If the BHC believes that through its scenario-analysis program it needs to quantify a relatively broader set of scenarios in order to reflect the true loss profile of the institution, it will be faced with deciding how many of these scenarios to include in the stressed-loss-estimation
process. This decision is particularly important since a relatively larger number of low-likelihood scenarios are unlikely to happen at the same time during the same nine-quarter
forecast period and might lead to artificially high stressed-loss numbers for the BHC (effectively quantifying losses greater than the implied likelihoods of the Fed’s adverse and severely adverse scenarios).
Finally, once the overall process for estimating operational-risk stressed losses has been executed and documented, the results must be adequately reviewed and challenged by suitable governance forums and committees. In order to facilitate this review and challenge, a range of benchmarking data and tools can and should be presented to the review and challenge committees. These include benchmarks based on historical internal and external loss data, for example, average nine-quarter losses from the internal loss data set, the most recent nine-quarter losses, and the worst nine-quarter losses. If the BHC has a robust LDA model, it may want to compare the severities predicted by the LDA model (for a range of percentile cutoffs, for example, 85th, 90th, and 95th percentiles) with the stressed-loss results derived from the approach described in the previous sections.
In our view, it is important for financial institutions to invest early to build the foundational capabilities of strong operational-risk stress testing, which can then transition into a business-as-usual activity for the institution. This involves creating and executing on a plan to strengthen the quality of internal loss data being collected, robust capture of operational-risk events and near misses, rolling out a robust scenario-analysis program with strong business involvement, and ensuring strong ongoing involvement of key stakeholders (for example, legal and compliance) in the program.
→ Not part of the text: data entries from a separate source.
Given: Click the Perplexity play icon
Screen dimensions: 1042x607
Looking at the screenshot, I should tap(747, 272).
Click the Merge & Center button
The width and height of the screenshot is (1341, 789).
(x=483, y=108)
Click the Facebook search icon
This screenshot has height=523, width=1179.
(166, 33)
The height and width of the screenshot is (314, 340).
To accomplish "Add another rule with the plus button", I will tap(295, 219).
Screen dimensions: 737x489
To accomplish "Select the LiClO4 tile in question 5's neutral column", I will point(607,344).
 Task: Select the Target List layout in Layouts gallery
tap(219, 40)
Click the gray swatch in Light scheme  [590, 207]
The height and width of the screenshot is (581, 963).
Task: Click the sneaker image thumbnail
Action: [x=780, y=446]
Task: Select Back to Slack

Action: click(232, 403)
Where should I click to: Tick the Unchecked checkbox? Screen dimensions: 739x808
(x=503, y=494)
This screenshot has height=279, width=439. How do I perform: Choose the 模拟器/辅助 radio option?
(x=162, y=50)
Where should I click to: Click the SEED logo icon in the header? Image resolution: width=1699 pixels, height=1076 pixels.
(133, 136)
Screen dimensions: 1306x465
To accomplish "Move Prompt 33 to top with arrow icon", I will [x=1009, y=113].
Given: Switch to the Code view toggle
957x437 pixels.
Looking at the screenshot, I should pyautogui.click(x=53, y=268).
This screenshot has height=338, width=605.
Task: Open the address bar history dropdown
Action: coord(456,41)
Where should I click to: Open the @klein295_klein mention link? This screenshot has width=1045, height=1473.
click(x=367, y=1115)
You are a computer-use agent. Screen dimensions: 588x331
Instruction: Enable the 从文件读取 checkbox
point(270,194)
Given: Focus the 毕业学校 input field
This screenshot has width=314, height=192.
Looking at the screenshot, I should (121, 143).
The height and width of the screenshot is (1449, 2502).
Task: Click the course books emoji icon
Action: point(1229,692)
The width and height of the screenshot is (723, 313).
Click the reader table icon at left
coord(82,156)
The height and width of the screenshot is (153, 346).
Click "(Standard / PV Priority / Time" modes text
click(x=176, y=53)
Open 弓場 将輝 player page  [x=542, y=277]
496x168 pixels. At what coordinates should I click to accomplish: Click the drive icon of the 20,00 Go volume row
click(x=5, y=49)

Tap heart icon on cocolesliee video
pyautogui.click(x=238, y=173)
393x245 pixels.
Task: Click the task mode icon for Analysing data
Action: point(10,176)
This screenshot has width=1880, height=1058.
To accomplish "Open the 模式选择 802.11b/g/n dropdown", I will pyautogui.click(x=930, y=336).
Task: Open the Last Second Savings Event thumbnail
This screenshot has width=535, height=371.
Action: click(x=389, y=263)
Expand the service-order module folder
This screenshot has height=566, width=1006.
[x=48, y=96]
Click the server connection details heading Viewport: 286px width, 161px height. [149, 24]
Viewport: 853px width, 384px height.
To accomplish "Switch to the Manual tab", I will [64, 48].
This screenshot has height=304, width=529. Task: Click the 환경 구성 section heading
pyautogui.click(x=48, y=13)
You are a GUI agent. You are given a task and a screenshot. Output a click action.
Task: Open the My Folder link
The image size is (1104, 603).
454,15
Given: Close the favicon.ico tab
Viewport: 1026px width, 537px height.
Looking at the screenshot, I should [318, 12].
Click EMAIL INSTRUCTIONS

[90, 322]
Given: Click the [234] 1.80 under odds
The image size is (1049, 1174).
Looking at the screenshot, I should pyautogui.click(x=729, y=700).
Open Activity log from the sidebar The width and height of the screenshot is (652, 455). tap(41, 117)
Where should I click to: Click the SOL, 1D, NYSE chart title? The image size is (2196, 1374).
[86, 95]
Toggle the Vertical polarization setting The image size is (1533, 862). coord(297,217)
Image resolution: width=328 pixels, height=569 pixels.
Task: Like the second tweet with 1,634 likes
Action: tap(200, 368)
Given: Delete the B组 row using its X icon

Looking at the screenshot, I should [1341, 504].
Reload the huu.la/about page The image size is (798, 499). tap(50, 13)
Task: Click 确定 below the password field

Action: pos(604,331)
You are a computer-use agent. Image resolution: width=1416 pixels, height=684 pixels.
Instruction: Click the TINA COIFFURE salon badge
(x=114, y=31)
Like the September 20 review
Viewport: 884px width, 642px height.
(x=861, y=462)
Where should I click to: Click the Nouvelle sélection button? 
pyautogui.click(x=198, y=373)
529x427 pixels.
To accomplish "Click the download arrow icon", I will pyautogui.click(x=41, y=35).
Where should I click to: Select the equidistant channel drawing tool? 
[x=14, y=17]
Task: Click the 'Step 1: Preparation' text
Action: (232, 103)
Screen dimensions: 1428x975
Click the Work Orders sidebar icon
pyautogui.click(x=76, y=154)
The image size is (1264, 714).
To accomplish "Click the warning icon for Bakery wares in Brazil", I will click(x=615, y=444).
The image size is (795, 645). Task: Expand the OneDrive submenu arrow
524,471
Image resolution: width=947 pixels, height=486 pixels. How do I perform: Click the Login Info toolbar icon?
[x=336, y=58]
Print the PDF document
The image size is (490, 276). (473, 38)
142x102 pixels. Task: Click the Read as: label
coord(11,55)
These efforts will have direct business benefits in the following ways:
getting a better understanding of the overall operational-risk profile of the bank, including sensitivities to key events and macro factors
providing greater visibility into operational-risk losses and loss events, thereby driving efforts to reduce losses
helping the institution get a handle on unknown risks and the safeguards and controls that may need to be established or strengthened
driving operational-risk appetite and capital-allocation decisions based on the stress-test results
In addition to the benefits described above, this approach will also ensure that the BHC can avoid supervisory objections in an environment where the bar is constantly rising—and thereby take the stress out of its operational-risk stress-testing activities.